#m-labs on 2014-06-01 — irc logs at freenode.irclog.whitequark.org

2013-12-11 12:34 lekernel changed the topic of #m-labs to: Mixxeo, Migen, MiSoC & other M-Labs projects :: fka #milkymist :: Logs http://irclog.whitequark.org/m-labs

00:31 siruf has quit [Ping timeout: 252 seconds]

00:32 siruf has joined #m-labs

01:14 mumptai has quit [Ping timeout: 240 seconds]

07:47 nicksydney has quit [Remote host closed the connection]

07:49 nicksydney has joined #m-labs

08:26 sb0 has joined #m-labs

08:27 _florent_ has joined #m-labs

08:34 mumptai has joined #m-labs

08:44 _florent_ has quit [Ping timeout: 240 seconds]
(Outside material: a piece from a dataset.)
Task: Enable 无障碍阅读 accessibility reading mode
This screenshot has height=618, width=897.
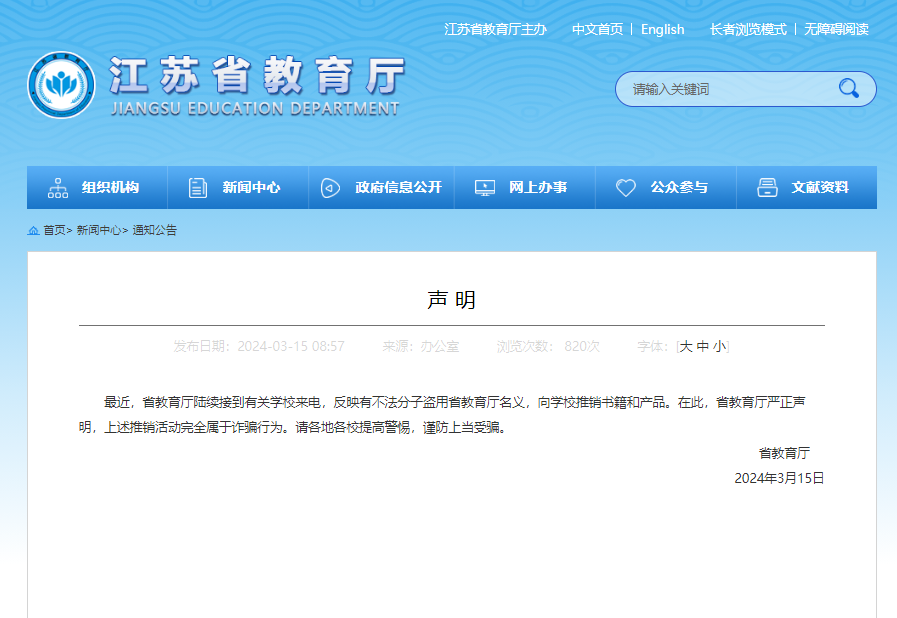Action: click(x=836, y=30)
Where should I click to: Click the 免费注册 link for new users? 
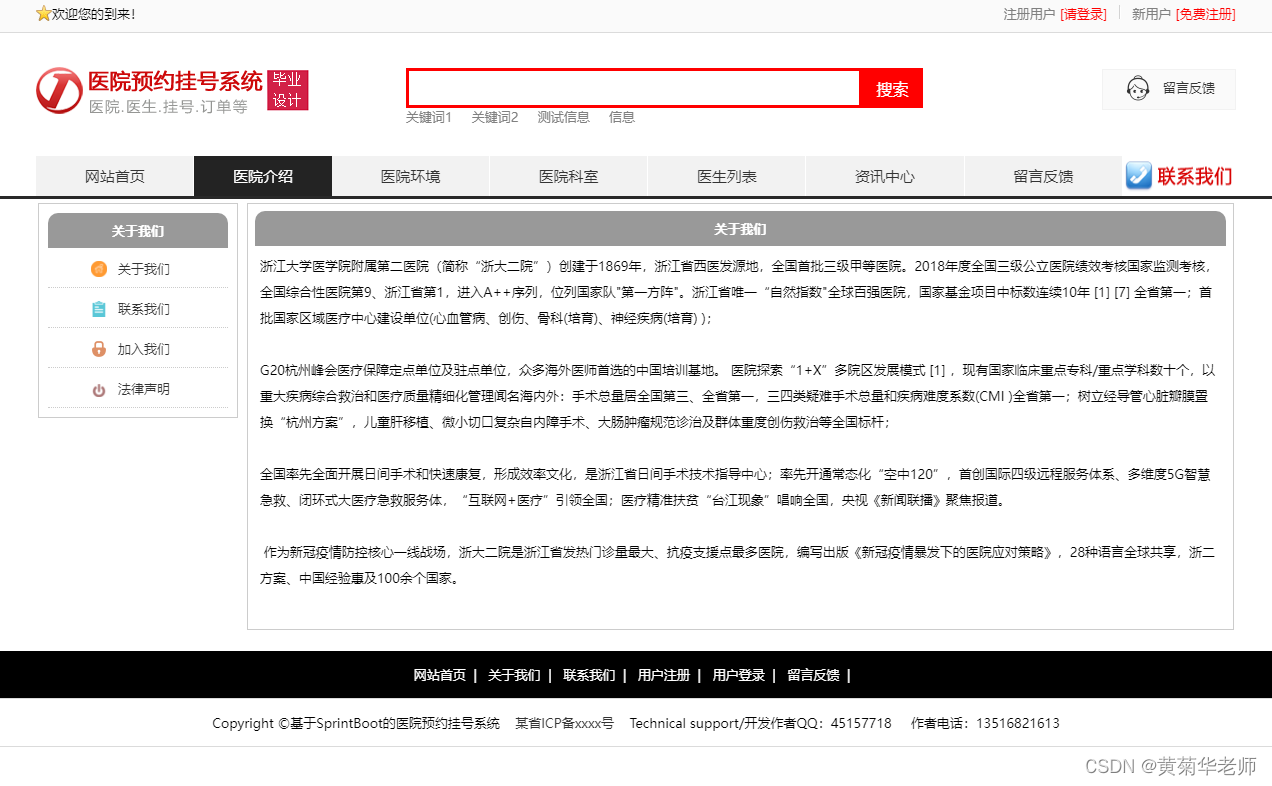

09:08 stekern_ is now known as stekern

10:36 sh[4]rm4 has joined #m-labs

10:37 sh4rm4 has quit [Ping timeout: 252 seconds]

10:58 rofl__ has joined #m-labs

11:00 sh[4]rm4 has quit [Ping timeout: 252 seconds]

11:42 <ysionneau> http://researcher.watson.ibm.com/researcher/files/us-bacon/Bacon12StallFree.pdf < "A Stall-Free Real-Time Garbage Collector for FPGAs"

11:43 <ysionneau> not sure I understand how/why they use a lot of "software" terms for something in an fpga

11:43 <ysionneau> for instance they compare their garbage collector which seems to manage some kind of heap implemented on blockram

11:43 <ysionneau> with "malloc"

11:43 <ysionneau> is there some kind of "hardware malloc" somewhere? :o

11:43 <ysionneau> never heard of that

11:56 Alain__ has joined #m-labs

11:59 rjo_ has quit [Ping timeout: 252 seconds]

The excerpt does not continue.